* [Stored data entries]
[Start of section]

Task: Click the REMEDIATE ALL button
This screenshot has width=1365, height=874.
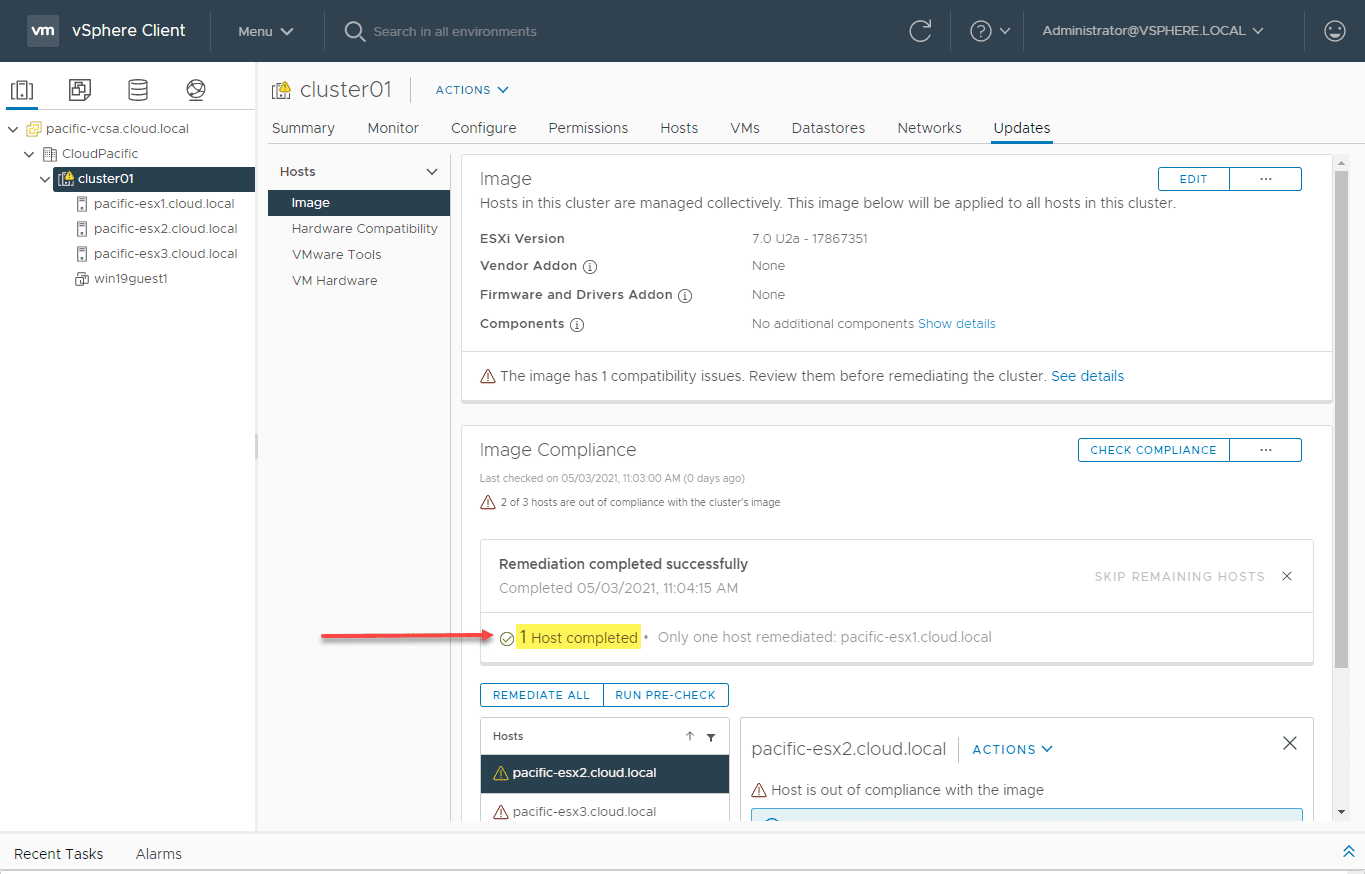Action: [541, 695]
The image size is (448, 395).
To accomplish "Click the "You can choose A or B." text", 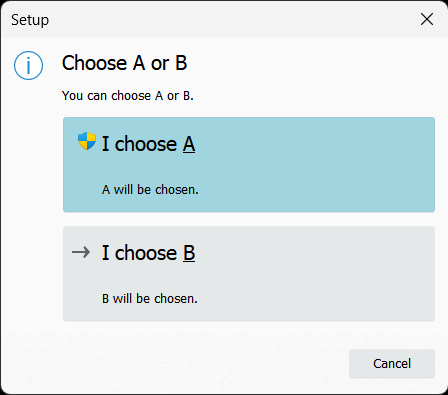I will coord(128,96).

[End of section]
[Start of section]

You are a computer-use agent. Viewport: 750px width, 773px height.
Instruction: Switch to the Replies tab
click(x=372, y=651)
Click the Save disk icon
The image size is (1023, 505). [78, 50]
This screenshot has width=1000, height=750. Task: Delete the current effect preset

[End of section]
[Start of section]

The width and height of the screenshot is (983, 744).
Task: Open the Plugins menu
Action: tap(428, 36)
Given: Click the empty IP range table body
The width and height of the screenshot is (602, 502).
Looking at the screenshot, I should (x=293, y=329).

[End of section]

* [TASK TO COMPLETE] Starting at the line that has "Instruction: Switch to the Replies tab" in the records above, restate word for word every line until the one that has "This screenshot has width=1000, height=750.", and include that one as well.

* [ANSWER BOX]
Instruction: Switch to the Replies tab
click(x=372, y=651)
Click the Save disk icon
The image size is (1023, 505). [78, 50]
This screenshot has width=1000, height=750. Task: Delete the current effect preset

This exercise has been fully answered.